Monday, April 11, 2005

Where were you?

Saturday night: You're at the San Francisco International Beer Festival. You've got your plastic 2 oz. specimen cup with another shot of Shiner Bock and a tremulous smile on your face. You're taking in the reverberant noise, scoping the tasting booths thinking, "Well, this is it, this is the life of a beersnob - or is it? Why do I feel like there's something... missing?"
Ohhhhhhh, it's Belgian. It's Belgian beer month. Motorhead is in the air, there's Deleriums everywhere, oh yes it's Belgian. It's Belgian beeeeeer month. At To-ro-na-do! [Sung to the tune of Copa Cabana - ed.]
That's right. While you were practically begging the volunteer at the Chimay table to pour you more than just a thimble of foam at Ft. Mason the other night, the rest of us found some slightly larger thimbles of some of the best beer in the world. In all fairness, while the SF Brewfest comes but once a year, Toronado's Belgian beer month lasts, well, a month. And it was apparent from the 9pm surge that a number of folks had bussed across town to make it a package event. I'm sorry, but while you were waiting in line for a few precious drops of Amstel Light, the rest of us were going deaf to some "international" beers on a whole different level.
The line-up for early April can be seen in these three shots, thanks to Des' steely camera hand. The 'tenders said that they're going through new items constantly, and to expect many of these to be off the boards shortly - only to be replaced by new, equally delicious surprises. So, where to start?

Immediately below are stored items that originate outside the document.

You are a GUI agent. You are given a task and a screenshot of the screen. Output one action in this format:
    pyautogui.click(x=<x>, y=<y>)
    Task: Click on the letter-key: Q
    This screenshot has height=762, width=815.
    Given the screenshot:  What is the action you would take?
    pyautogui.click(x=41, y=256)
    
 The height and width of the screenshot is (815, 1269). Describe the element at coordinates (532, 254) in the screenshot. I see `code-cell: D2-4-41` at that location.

Well, your approach to the rather intimidating menu will depend on your tolerance for a) severely alcoholic beers, and b) weirdness. Don't worry too much about the latter: as the least traditional beer on the board is the Duchesse De Bourgogne, the uninitiated can order fearlessly while I sit in the corner crying for a glass of geuze or faro (alas, neither to be found, although some nice offerings from Brussels' Cantillon come close to sating my appetite for sour, wild beers). In fact, my only complaint about the current draught line-up is the dearth of session beers on the menu. And with a few of them ringing in at around 12% abv (that's three pints of Guinness, fellow brewfesters!) it pays to choose your libations carefully lest you want an abrupt end to your evening early or risk forgetting where you last saw your pants. So, some picks:
St. Bernardus Prior 8 & Abt 12: Phenomenal abbey-style beers that remind you that "Trappist" is just a designation, not a level of quality. We all agreed that the Chimays of the world could do best by paying attention to the amazing depth of flavor these two brews showed. Hopefully, they'll bring out the 6 and the tripel to make for one hell of a vertical tasting (followed by some horizontal napping).
Dupont Moinette: Probably the smoothest farmhouse ale we've ever tasted. Much less tart than its counterparts, with a warming glow that seems to radiate from the glass. Bitchin'.
Abbaye de Rocs Grand Cru: When a brewery like de Rocs calls a beer their "grand cru", you pay attention (same goes for when La Binchoise calls a beer their "special reserve"). These folks aren't kidding. Deep amber, sweetish, and packed with layers of flavor as it opens up and warms in your hand. Stellar.
Delerium Tremens: This one's on and off the board all year round, but there's no better time to have it than when the Belgian love is flowing. It was, after all, recently named the "best beer in the world". It faces some pretty stiff competition here, and you're likely to enjoy a spirited debate regarding that lofty title when you place your order at the bar.
A side note: Special thanks to the gentleman who, reviewing the bottled beer list while sitting next to me, decided that he needed to try the truly extraordinary 2002 Fantome Noël and offered to split it with me and the bartender. Outstanding!
Undoubtedly I'll have some more tasting notes as this blessed month continues, but until then - op uw gezondheid!